As you chew or move your jaw, earwax picks up any dirt or dust and moves it toward your outer ear. With this natural process, the earwax found outside the ear canal can be wiped away with a washcloth or a tissue. Most people only have to do this a couple of times a week. This simple move keeps earwax from building up. Gently rinsing your ears in the shower also will remove excess earwax.

Be smart

As tempting as it may be to use a pen cap, bobby pin, key or another object to clear out earwax, don’t do it. If a cotton swab is not meant to be inserted in the ear canal, why would you use something worse? If you suspect that you have an earwax build-up, use a product that’s designed to remove earwax through irrigation. These can be found at your local drug store and help remove earwax without irritation.

You can also try at-home remedies such as a few drops of mineral oil or baby oil in the ear once or twice a week. Lightly rinse out the oil during a shower or bath.

Know when to get help

If your ears are bothering you, it may be time to see an audiologist. Itchy ears, pain and odor are all signs that earwax may be impacted, blocking the ear canal. The problem can lead to earaches, tinnitus (ringing in the ears) and temporary hearing loss. If you have any of these symptoms, it’s best to see a professional rather than try to treat it yourself.

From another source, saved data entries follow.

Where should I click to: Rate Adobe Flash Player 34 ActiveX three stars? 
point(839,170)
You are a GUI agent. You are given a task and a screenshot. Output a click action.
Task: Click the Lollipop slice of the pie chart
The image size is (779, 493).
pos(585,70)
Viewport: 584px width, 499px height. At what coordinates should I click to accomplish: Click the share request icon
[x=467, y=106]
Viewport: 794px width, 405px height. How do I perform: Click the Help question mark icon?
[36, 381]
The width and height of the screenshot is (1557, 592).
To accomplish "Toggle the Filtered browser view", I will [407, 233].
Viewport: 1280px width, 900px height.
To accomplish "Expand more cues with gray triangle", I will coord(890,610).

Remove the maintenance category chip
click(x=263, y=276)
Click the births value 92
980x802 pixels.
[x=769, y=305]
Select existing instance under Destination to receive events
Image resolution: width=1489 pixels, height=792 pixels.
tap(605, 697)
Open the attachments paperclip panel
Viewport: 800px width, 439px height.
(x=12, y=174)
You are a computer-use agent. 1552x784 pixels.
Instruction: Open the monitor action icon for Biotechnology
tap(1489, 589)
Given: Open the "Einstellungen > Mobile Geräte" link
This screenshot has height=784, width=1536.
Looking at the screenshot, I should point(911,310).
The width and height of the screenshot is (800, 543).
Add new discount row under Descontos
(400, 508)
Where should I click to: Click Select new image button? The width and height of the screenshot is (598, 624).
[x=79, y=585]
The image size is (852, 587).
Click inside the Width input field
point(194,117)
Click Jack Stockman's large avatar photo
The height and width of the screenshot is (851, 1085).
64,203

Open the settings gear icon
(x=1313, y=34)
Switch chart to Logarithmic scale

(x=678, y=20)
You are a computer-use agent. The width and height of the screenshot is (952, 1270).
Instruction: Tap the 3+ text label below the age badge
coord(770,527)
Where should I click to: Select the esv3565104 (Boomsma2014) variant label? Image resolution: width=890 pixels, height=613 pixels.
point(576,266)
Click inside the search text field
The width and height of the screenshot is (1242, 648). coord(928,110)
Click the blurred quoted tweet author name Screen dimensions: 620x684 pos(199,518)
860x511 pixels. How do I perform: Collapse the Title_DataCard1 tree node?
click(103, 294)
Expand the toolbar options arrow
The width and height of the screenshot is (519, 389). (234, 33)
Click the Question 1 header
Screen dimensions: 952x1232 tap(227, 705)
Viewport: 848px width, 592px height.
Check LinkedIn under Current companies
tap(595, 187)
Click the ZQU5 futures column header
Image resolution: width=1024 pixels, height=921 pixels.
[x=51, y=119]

Earwax is important, so when you take too much of it away by removing it from the ear canal, you are interfering in your ears’ natural self-cleaning process. The wax itself is actually water-soluble and also serves to lubricate and protect your ears. When it comes to cleaning your ears, there can be too much of a good thing! Avoid the urge to “stick it in your ear” and keep your ears healthy.